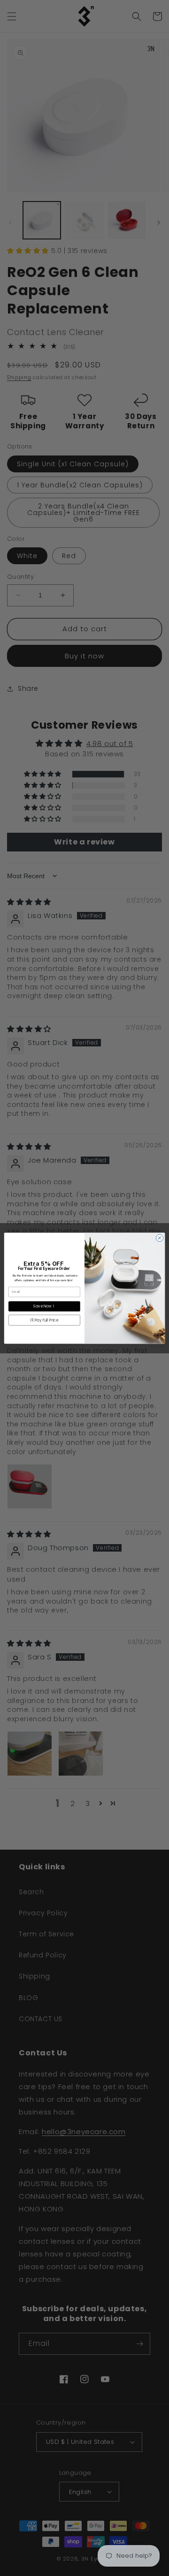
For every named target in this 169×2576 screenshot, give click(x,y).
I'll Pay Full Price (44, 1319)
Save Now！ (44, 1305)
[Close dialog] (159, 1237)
==
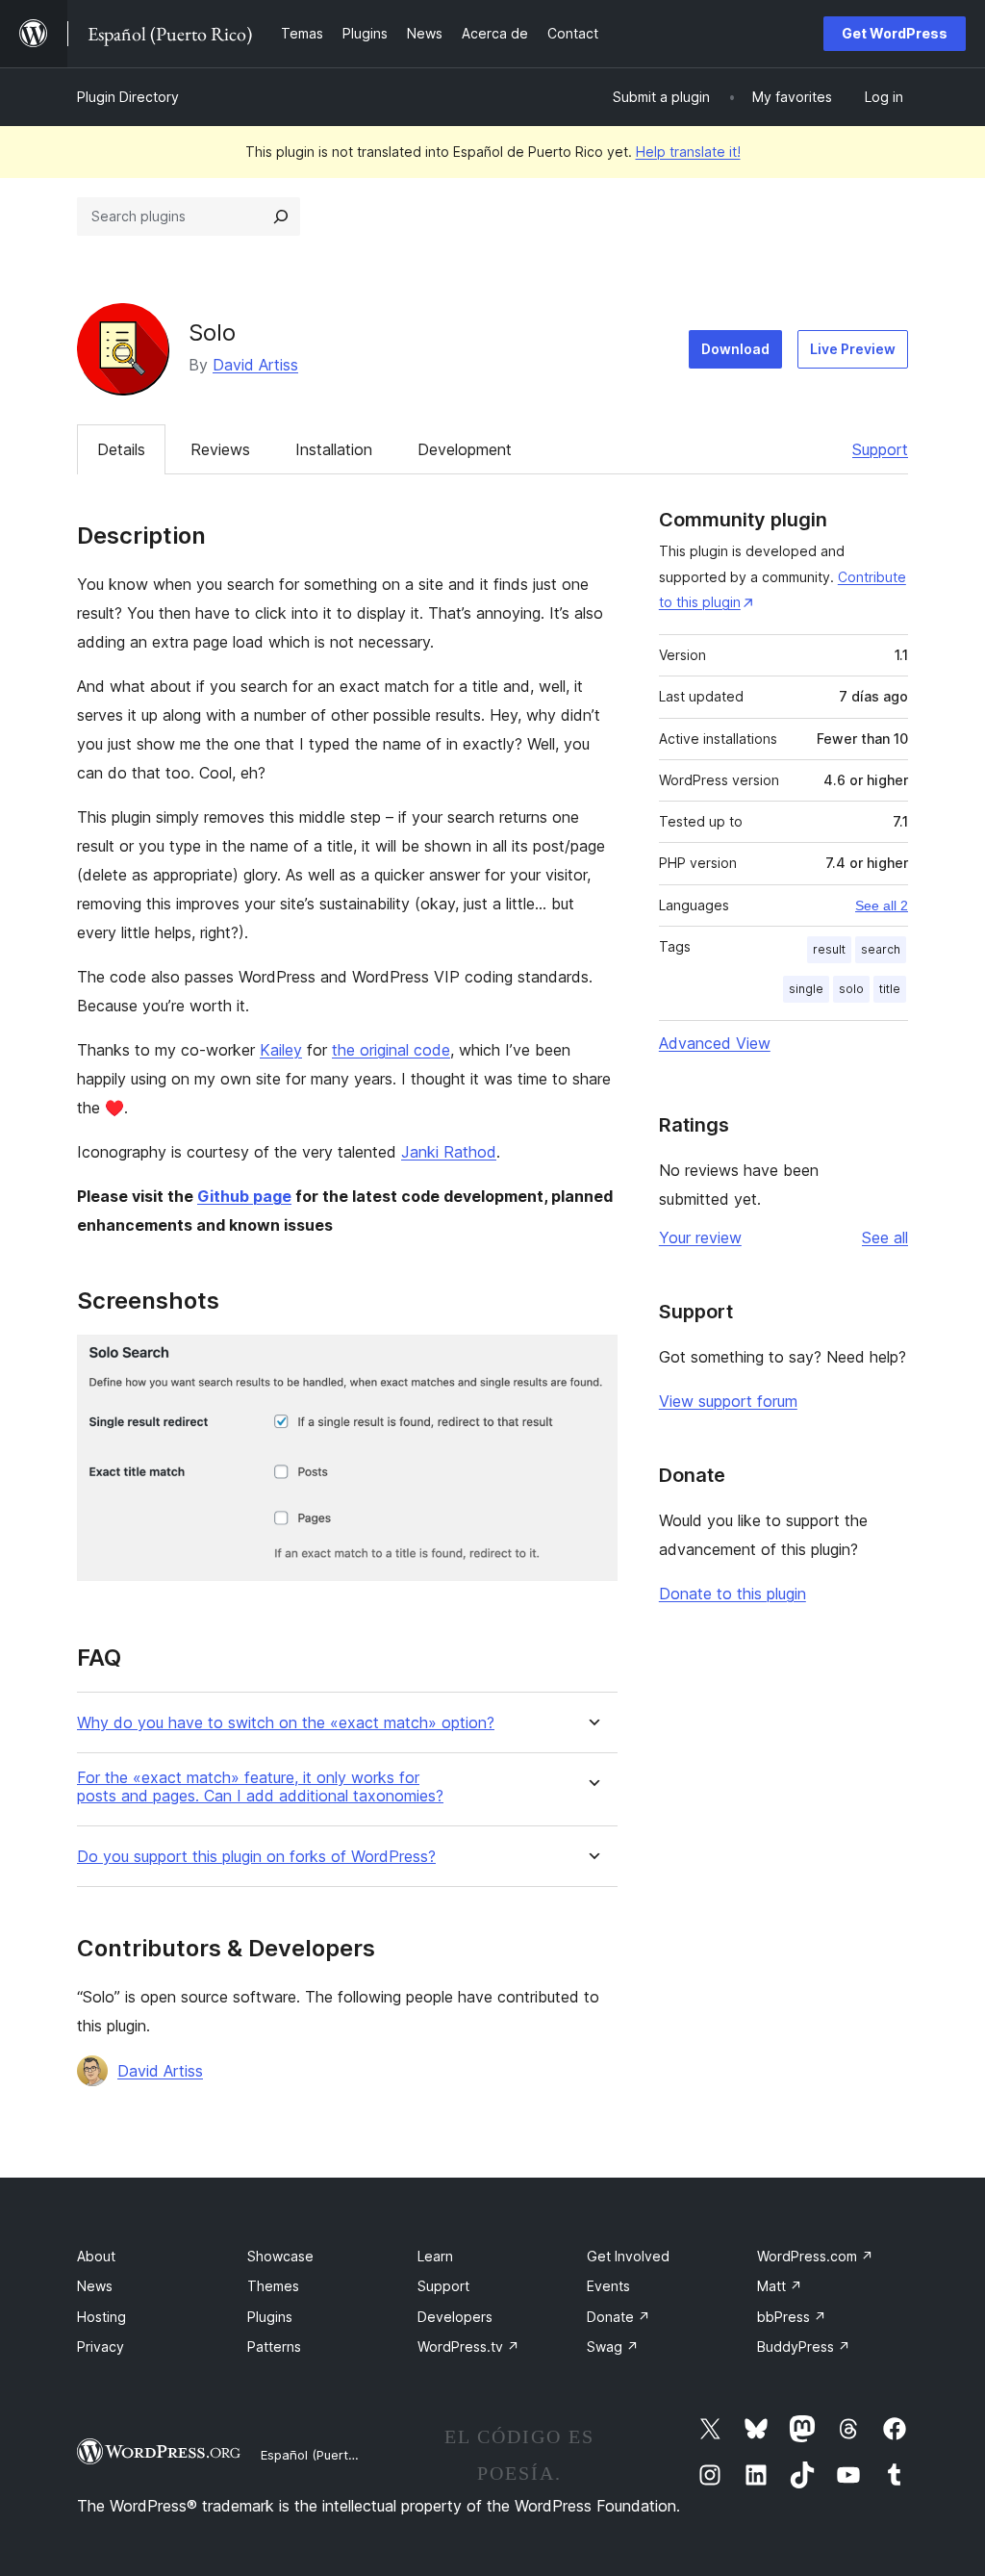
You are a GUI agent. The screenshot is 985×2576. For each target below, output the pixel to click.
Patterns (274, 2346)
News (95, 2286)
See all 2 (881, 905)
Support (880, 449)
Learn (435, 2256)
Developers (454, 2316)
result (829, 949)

What to work on: Print, without alteration, only the lines above between the one holding "Patterns (274, 2346)" and the one holding "result (829, 949)", inclusive.

Your solution:
Patterns (274, 2346)
News (95, 2286)
See all 2 (881, 905)
Support (880, 449)
Learn (435, 2256)
Developers (454, 2316)
result (829, 949)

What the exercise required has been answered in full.